*** MATERIAL PROVIDED ***

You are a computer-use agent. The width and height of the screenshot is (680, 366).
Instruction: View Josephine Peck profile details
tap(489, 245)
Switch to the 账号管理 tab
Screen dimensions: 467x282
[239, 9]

*** End of MATERIAL PROVIDED ***

→ **DIRECTIONS**:
Exact copies of the lines from the one containing "Instruction: View Josephine" through the final line of the records are all the answer should hold.

→ **THE ANSWER**:
Instruction: View Josephine Peck profile details
tap(489, 245)
Switch to the 账号管理 tab
Screen dimensions: 467x282
[239, 9]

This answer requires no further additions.